- **Text shown**:
::::::::

CHRIST IN WINTER: Reflections on Faith for the Years of Winter… ©
We are excited. Aunt Rosemary is coming back from AZ for a visit. Given health and age, it will probably be her last. Cousin Kae will bring Aunt Rosemary over from OH. We’re hoping Aunt Edna can come over, too. Those three are the last of “the greatest generation” of my family, these now-nineties women who seventy years ago stepped out in faith to marry three soldiers just returned from the war. We’ll get together and tell stories…
I like the one about Uncle Bob and the Plymouth best. It was old, and sort of blue, and when Uncle Bob, from whom I get my middle name, went off to the army in WWII, he sold it to his next brother, Randall, who when he went off to the army to fight in the South Pacific, sold it to the next, and youngest brother, Mike, who when he went off to the army to fight, up from Sicily and Anzio, sold it to Bob, who was back from the army. By that time you can imagine how old and less blue it was. One day it stopped and refused to go anymore, right in front of the Plymouth dealership in Oxford, OH.
Uncle Bob went in and said to the dealer, “How much will you give me for that Plymouth out there?”
“I wouldn’t give anything for that Plymouth,” said the dealer.
“It’s a deal,” said Uncle Bob, and he laid the keys on the counter and walked back to Cedar Crest, the name of the big old house on the edge of town where Grandma and Grandpa and almost all their eight children, and the spouses of married children, and grandchildren, lived off and on during Depression and WWII years.

::::::::

Source records:
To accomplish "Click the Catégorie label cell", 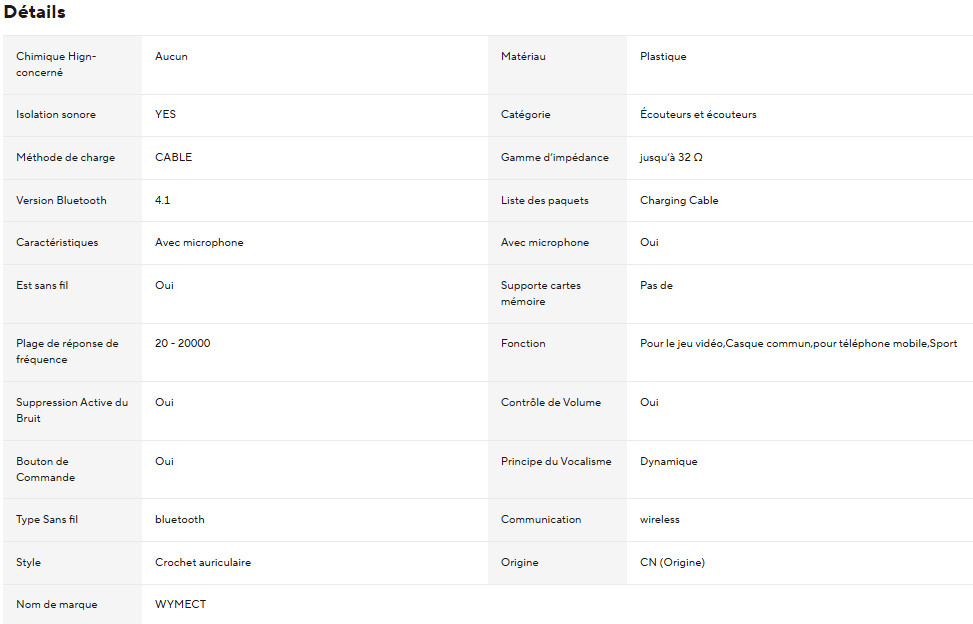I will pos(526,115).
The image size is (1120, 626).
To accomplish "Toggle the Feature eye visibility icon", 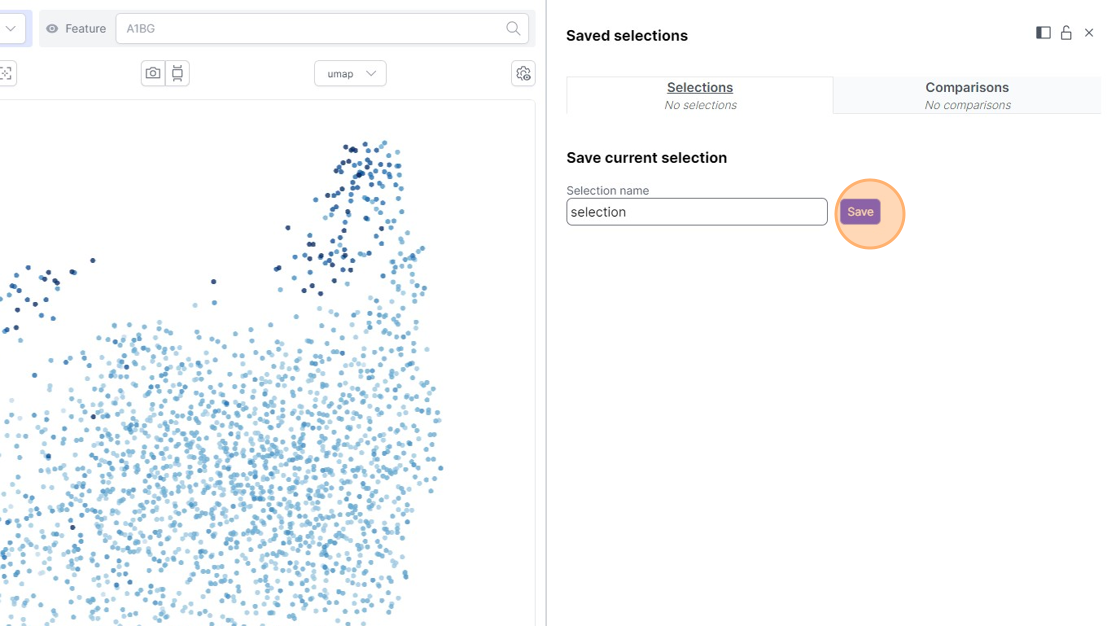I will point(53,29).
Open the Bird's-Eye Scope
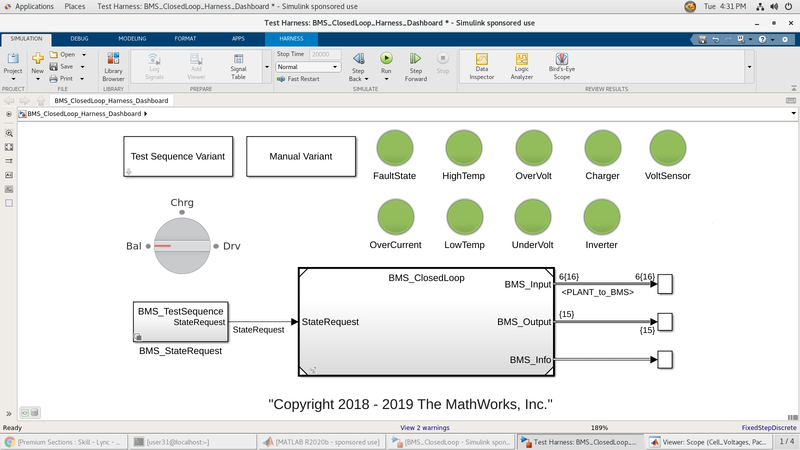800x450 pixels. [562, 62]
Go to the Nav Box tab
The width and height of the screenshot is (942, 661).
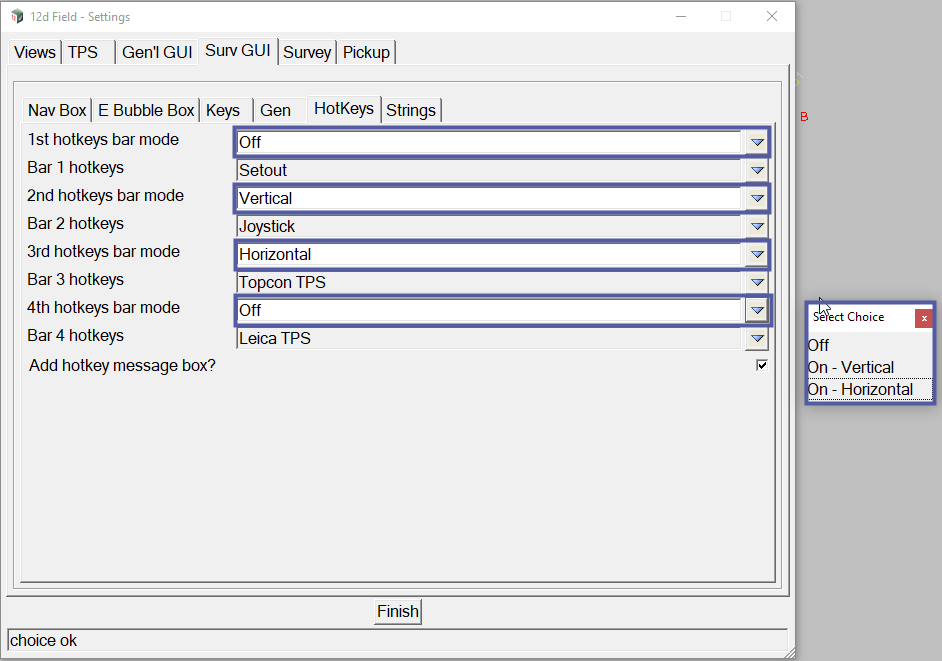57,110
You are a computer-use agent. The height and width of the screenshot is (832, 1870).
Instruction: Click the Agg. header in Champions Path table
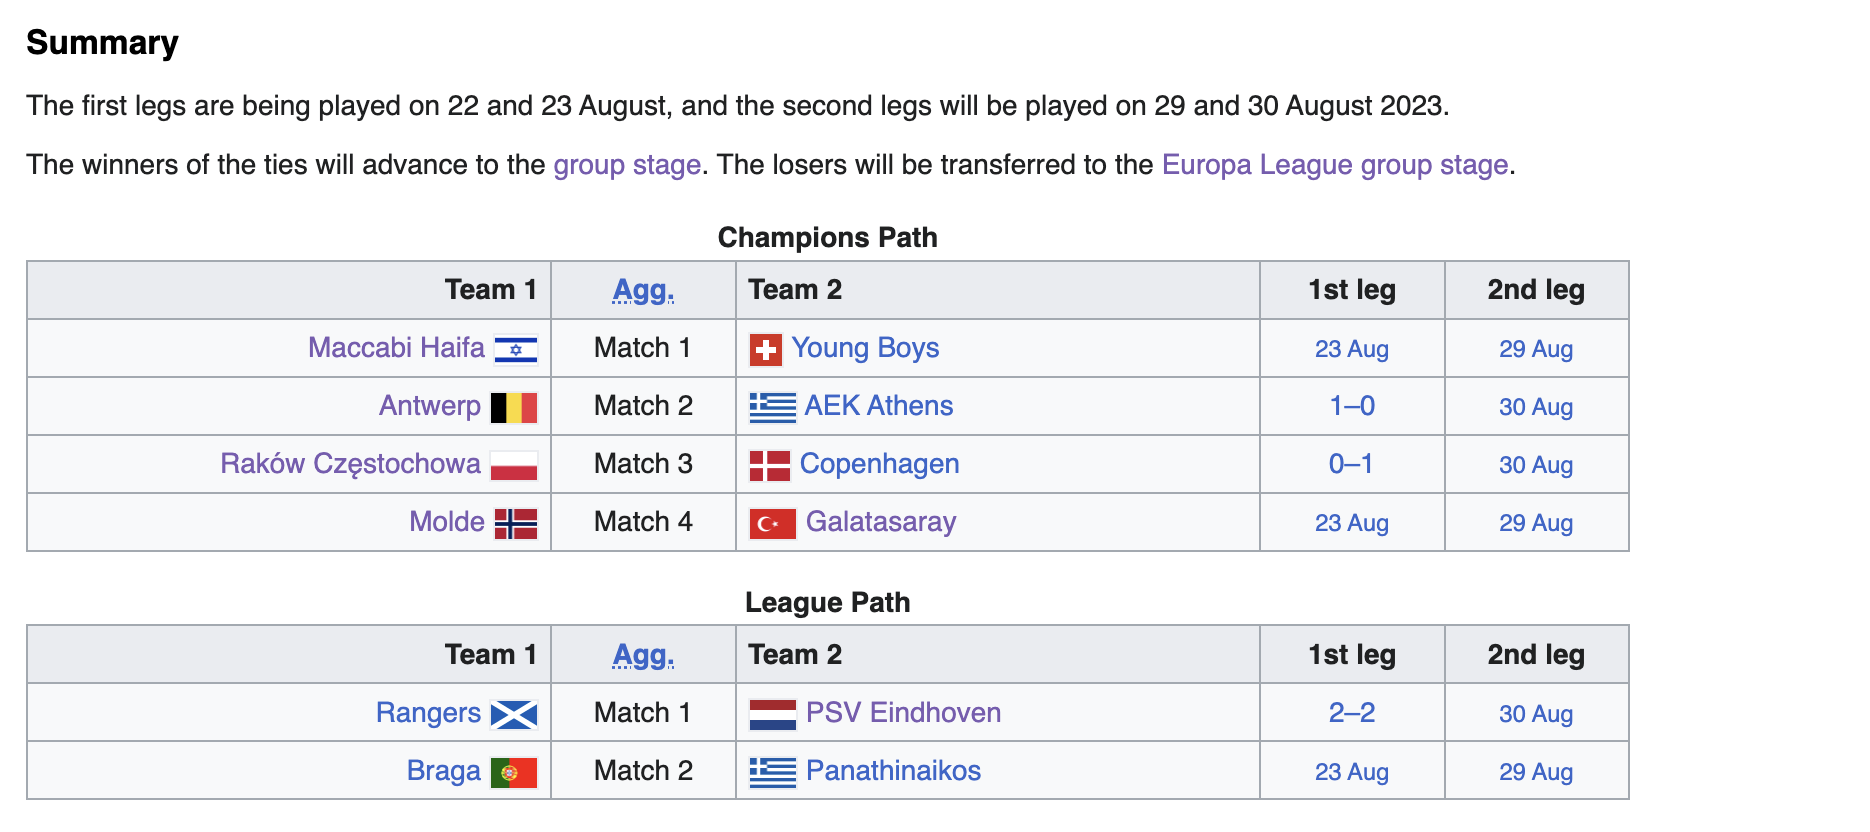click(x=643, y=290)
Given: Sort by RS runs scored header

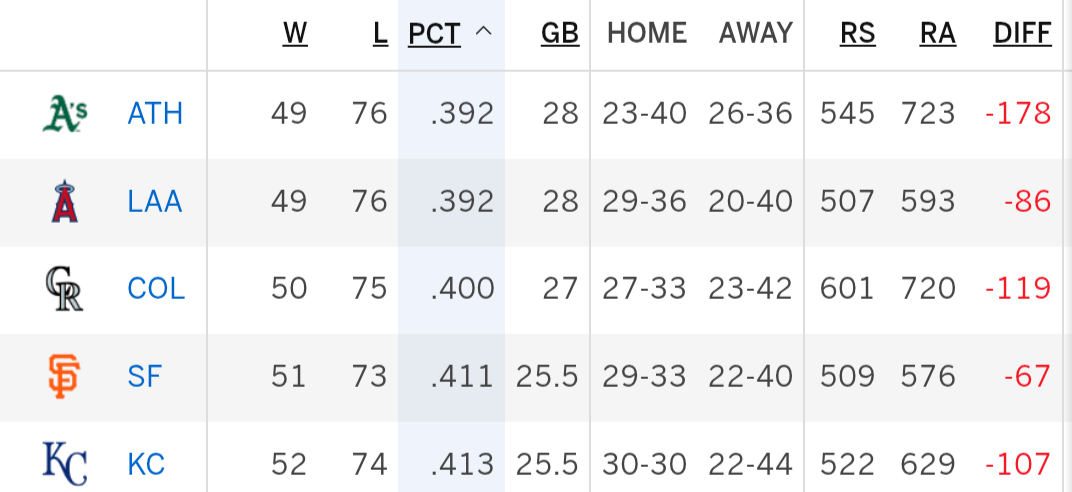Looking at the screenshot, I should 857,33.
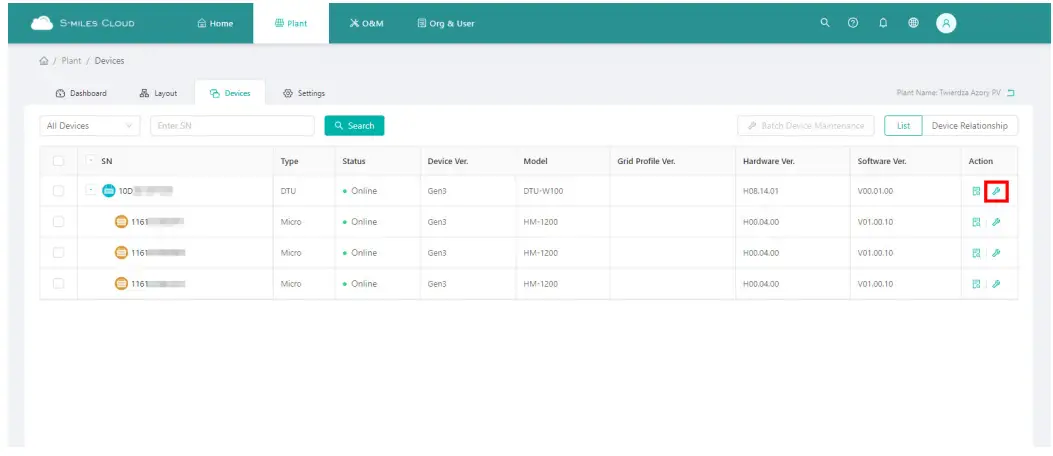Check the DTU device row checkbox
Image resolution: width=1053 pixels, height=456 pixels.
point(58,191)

::::::::

- **Prompt A**: According to the family reminiscence, where did the old Plymouth stop and refuse to go any farther?
- **Prompt B**: Name each brother who owned the Plymouth in the family reminiscence.

- **Answer space A**: It stopped right in front of the Plymouth dealership in Oxford, OH.

- **Answer space B**: Bob, Randall, and Mike.